Gladys never missed a summer playing in the band. Her family would plan vacations between Wednesday concerts. Gladys loved marching in parades and said she didn’t mind the heat or the rain. She remembered a trip to the Minnesota State Fair when it poured rain and Ev Edstrom had his band pants rolled up to his knees. In the Steamboat Days parades, flutes and clarinets occupied the last rows. Gladys always marched on the left side, so she could see her family members.
Frank and Ruth Bures joined the clarinet section in 1979. Frank had already played his clarinet around Winona, but Ruth’s skills were unknown. A little rusty, she was somewhat intimidated by the challenging music, but thought she could keep up. It didn’t do much for her confidence when she overheard the director inquire of another clarinetist “can she handle the part?”
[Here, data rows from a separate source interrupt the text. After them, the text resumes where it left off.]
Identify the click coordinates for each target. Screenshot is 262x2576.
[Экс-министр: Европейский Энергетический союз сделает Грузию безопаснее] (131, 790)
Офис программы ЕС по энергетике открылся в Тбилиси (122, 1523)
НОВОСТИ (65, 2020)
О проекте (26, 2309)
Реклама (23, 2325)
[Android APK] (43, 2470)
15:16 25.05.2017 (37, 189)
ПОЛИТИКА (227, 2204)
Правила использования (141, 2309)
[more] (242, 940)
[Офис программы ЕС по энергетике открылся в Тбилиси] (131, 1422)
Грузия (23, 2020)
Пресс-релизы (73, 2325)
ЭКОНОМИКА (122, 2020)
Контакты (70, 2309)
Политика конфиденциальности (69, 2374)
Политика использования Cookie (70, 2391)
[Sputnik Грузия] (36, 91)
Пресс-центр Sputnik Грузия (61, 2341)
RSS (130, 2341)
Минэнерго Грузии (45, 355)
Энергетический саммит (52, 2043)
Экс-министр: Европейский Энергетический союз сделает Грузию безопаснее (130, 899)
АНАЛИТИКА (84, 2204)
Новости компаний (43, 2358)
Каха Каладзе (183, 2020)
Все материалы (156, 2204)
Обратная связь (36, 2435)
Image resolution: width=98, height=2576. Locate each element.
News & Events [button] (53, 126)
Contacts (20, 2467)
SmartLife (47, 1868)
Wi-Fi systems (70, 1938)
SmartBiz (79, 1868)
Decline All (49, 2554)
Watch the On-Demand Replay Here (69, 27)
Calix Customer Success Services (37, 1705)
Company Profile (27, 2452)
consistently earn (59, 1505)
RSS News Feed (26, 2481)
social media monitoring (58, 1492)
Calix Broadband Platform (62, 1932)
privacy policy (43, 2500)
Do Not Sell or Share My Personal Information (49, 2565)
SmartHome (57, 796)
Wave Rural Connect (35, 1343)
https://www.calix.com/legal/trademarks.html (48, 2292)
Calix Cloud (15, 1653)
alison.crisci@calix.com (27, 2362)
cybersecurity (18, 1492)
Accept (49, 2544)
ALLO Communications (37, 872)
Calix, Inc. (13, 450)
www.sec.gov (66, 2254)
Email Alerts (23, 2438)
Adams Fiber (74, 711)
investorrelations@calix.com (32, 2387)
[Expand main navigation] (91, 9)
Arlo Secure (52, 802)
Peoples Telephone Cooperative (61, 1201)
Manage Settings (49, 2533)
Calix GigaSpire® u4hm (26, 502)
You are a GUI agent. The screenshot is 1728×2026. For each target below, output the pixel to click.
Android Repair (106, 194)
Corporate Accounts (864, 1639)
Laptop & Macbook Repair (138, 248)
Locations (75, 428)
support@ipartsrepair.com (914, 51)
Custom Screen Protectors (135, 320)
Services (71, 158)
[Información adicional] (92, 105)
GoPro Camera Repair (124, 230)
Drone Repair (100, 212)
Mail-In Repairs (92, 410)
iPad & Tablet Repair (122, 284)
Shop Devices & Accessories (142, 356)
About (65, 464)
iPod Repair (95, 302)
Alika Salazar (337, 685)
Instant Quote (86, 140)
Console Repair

Ruth was expecting their youngest son at the end of that summer, and had to miss the last concert when little Joey made his appearance Wednesday morning. As she listened to the concert over the radio she heard Dick Lindner dedicate the piece “Satin Doll” to her, since she would be able to wear nice dresses again!
Ruth sat next to Gladys for at least 27 years, sharing fingering tips, stories and friendship. Frank occupied the first chair and performed yearly solos with the band. Before playing, he usually took the opportunity to say a nice word or two about the director, although he knew Dr. Lindner didn’t encourage it. Frank emphatically refused to march in the parades, saying, “I marched enough for a lifetime through 13 years of high school, college and the army!”
Never a part of the Shorty’s gang (Frank said he needed his wits about him to play), they began a tradition of going to Rocco’s for pizza and beverages following the concert. Starting with one other couple, the crowd grew through the 1980s and 1990’s to almost fill the restaurant. It seemed the divided up bill always amounted to around $7 per person, but on particularly hot days, it was $7.50.
Their shared experience in band has been very rewarding and they fully agree with Gladys: “Music is the greatest thing! Everything has music!”